Aquello sonó extraño a mis oídos. Más que extraño. Sentí el eco de aquellas palabras resonar y resonar en mi alma, y empezaron a dolerme los huesos.
—El nuevo rey, sí. —Tendió por enésima vez la copa. ¡El maldito! Había clavado su anzuelo muy profundamente en mí.
Le serví más vino.
—¿Hay un nuevo rey?
Damiano se encogió de hombros, asintió, se encogió de nuevo de hombros. Luego se levantó y se puso a pasear por la burbuja, tocando ese viejo artefacto gitano y luego ese otro, paseando la yema de los dedos por el inmemorial pasado. Yo hervía y burbujeaba con el ansia de saber. ¡El maldito! ¡El maldito! ¡De qué hermosa manera me había atrapado!
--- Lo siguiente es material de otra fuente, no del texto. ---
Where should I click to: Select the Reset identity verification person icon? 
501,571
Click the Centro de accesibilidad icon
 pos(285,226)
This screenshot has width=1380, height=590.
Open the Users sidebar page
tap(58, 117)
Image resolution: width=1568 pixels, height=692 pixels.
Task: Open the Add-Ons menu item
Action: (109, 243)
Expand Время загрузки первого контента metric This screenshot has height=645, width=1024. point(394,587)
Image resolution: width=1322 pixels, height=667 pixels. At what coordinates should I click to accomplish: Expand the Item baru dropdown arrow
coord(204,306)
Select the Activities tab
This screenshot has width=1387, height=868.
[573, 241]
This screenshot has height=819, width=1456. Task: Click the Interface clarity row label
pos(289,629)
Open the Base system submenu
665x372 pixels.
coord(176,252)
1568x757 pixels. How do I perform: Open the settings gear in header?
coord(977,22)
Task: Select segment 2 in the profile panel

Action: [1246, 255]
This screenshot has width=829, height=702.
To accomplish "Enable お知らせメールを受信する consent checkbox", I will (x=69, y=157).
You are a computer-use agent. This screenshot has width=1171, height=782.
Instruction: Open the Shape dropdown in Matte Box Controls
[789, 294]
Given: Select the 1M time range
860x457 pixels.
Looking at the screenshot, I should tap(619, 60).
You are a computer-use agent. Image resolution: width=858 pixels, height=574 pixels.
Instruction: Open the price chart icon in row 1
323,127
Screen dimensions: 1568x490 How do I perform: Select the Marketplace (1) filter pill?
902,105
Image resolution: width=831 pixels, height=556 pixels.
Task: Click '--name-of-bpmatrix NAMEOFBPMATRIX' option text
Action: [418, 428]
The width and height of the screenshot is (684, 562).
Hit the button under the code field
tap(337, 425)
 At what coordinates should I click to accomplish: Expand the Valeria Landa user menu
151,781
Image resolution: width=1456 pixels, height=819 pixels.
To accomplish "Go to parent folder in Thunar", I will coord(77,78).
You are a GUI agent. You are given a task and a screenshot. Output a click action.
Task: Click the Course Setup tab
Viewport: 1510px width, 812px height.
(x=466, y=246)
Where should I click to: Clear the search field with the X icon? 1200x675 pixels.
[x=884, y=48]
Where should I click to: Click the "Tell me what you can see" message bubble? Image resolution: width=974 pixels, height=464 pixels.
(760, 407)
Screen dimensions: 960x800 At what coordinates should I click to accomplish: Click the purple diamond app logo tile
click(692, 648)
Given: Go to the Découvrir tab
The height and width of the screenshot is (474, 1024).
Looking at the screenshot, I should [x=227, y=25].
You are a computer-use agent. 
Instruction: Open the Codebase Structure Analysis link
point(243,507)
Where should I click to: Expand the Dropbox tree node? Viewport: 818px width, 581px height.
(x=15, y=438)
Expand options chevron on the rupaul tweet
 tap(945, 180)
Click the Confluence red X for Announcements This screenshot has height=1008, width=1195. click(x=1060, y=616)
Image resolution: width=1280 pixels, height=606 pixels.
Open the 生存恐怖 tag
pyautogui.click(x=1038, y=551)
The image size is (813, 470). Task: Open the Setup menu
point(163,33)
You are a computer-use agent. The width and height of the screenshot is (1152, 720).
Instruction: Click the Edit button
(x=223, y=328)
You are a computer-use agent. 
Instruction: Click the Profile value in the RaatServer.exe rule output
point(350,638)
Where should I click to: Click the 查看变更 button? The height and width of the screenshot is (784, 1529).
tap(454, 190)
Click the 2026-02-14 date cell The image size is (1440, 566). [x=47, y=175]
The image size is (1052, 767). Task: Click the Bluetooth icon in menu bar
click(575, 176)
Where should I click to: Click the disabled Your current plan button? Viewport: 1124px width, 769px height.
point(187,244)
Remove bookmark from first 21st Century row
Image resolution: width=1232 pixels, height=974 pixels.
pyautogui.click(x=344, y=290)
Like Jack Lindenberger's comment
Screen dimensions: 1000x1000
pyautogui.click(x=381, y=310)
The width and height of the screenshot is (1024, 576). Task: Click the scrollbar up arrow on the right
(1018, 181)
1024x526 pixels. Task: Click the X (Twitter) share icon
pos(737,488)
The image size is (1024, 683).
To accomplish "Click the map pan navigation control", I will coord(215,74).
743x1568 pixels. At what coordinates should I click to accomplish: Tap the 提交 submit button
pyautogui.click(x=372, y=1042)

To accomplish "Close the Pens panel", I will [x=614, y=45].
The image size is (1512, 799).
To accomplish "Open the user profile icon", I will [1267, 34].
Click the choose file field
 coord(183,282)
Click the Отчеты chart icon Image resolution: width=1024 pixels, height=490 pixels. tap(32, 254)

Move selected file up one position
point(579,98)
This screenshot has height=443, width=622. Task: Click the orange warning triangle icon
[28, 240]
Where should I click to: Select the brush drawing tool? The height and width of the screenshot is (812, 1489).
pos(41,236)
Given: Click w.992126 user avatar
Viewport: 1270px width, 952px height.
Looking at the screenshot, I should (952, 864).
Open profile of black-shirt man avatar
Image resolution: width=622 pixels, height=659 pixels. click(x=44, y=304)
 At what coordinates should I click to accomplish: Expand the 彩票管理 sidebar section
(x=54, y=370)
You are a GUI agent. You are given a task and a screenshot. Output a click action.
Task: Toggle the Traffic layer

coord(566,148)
Dije, fingiendo indiferencia:
—Chorian dijo que la krisatora estaba pensando celebrar unas elecciones, puesto que yo parecía ser sincero acerca de mi abdicación. Pero Julien de Gramont, ya le conoces, el pretendiente francés…, estuvo aquí poco tiempo después. Siguió insistiendo en que volviera a Galgala y reclamara el trono.
—Le dijiste que no estabas interesado, primo.
—¿También sabes eso? ¿Julien ha estado en contacto contigo?